By Meredith W. Salisbury
Determined residents of the do-it-yourself community, Bud Mishra and his New York University labmates find it hard to believe that the cluster they’ve built is all that special. For them, it’s simply a tool: it enables better and more interesting science, and it works so well they sometimes forget it even exists. For your average genomics lab, that’s not just special — it’s a dream come true.
Mishra, a professor and scientist at NYU’s Courant Institute, has made his name developing complex algorithms used for genomics research, such as the enabling informatics tools for David Schwartz’s optical mapping technology.
His lab has collaborators in as many fields as he can handle: cancer research, comparative genomics, evolutionary genomics, and aging disease studies, to name some. In order to accommodate this incredibly detailed research, Mishra and his crew “decided to invest a large amount of our effort understanding the physical properties of the genome,” he says. “If I could walk along the genome, if I could touch it, what would it feel like? Would it be unstable? If I pull off a piece, will it have a secondary structure making microRNA?”
Fascinating questions — but clearly ones that are incredibly compute-intensive. Mishra has plenty of friends who could get him access to major, 200-plus-node clusters, but it still wasn’t as convenient as running the problems in his own lab. As if on cue, the state of New York offered Mishra $750,000 through a faculty retention program, “with the condition that I would lose it if I crossed the state line,” he says. He earmarked $250,000 of that for new hardware, including a cluster.
But a lab full of computer scientists wasn’t about to write a check to a vendor and watch their cluster be installed, Mishra says. In four weeks and with $90,000, his group pulled together an enviable 16-node, dual 2.4-GHz processor Linux cluster with a terabyte of disk storage. Connected with a low-latency, high-speed network, the only snag Mishra’s lab encountered was heat: after it was built, the cluster had to be moved to a different room with better cooling capacity.

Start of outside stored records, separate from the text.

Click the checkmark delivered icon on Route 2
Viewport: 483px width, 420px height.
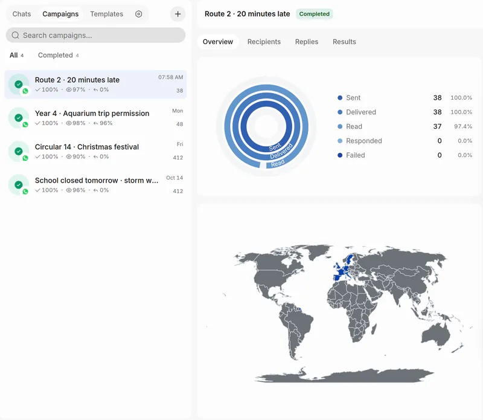[x=37, y=89]
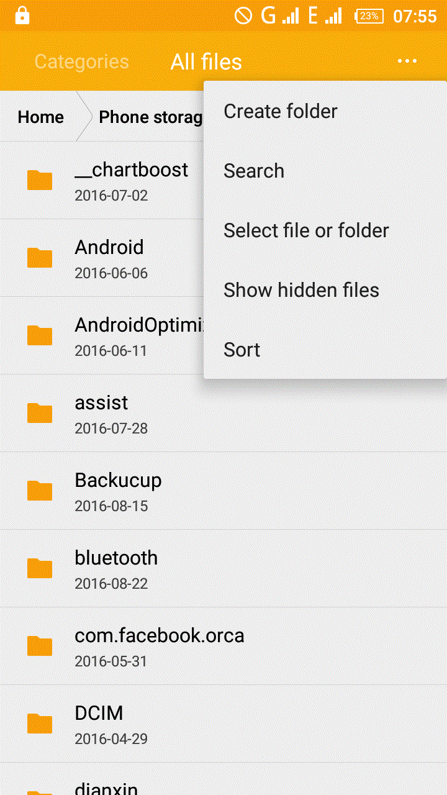Switch to the Categories tab

pos(81,61)
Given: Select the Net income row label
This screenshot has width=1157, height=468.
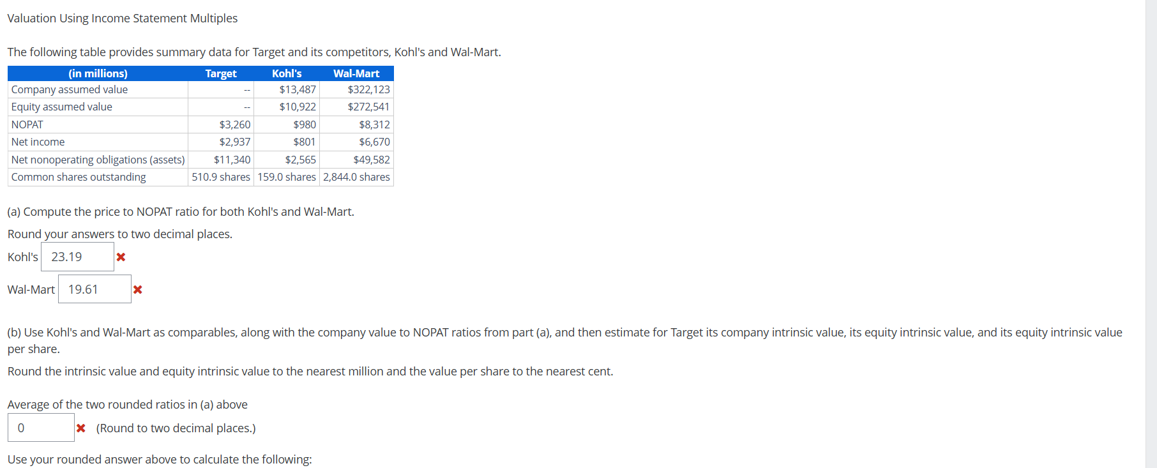Looking at the screenshot, I should (38, 142).
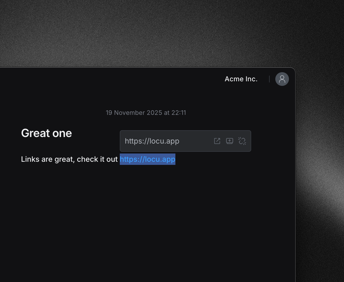Click the word 'out' before the link
The height and width of the screenshot is (282, 344).
coord(112,159)
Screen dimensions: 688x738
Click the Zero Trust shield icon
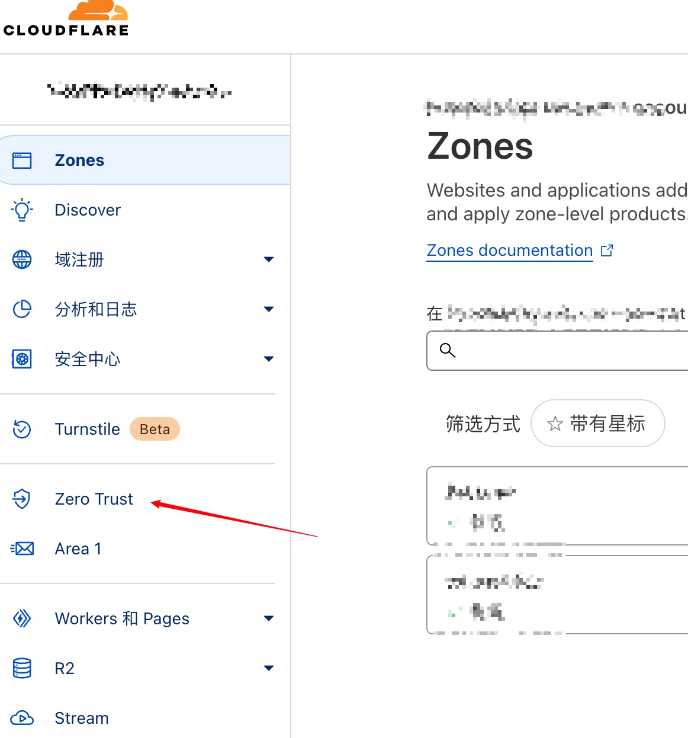tap(21, 499)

Building the cluster themselves gives the researchers an edge in using it, too. Knowing the architecture as thoroughly as they do is a major plus when it comes to adding hardware. And if more processors need to be tacked on, the team sends in an order, gets the chips (more cheaply than they would with a vendor-built cluster), and just “stays up, gets a lot of pizza, and pulls it together overnight,” Mishra says. Thanks to a computing environment developed in his lab, the cluster works constantly and is connected in such a way that “if a node fails, you won’t even see it.”
The burst of compute power has changed the way Mishra’s team can approach genome informatics. “When I click on a region, I actually see the difference right after I lift my finger on the mouse,” he says. “Some people argue that this is overkill; you could preprocess and wait three hours and get the same thing.”
But those three hours are valuable to Mishra. Having access to real-time answers from involved computational questions “introduces a sense of playfulness so important in computer science and mathematics and so lacking in biology,” he says. The computer scientist’s equivalent of wondering aloud is almost eliminated “if it takes you six months to write a program and every time you ran it it took 24 hours.” With instant results, Mishra and his team can write algorithms to answer questions they never would’ve had time for before — among his favorites is creating artificial genomes and figuring out what they might look like if they were real.
But the true test of any technology, of course, is its invisibility. Mishra pays it one of the highest compliments: “I’ve gotten used to this cluster so much I don’t think about it,” he says.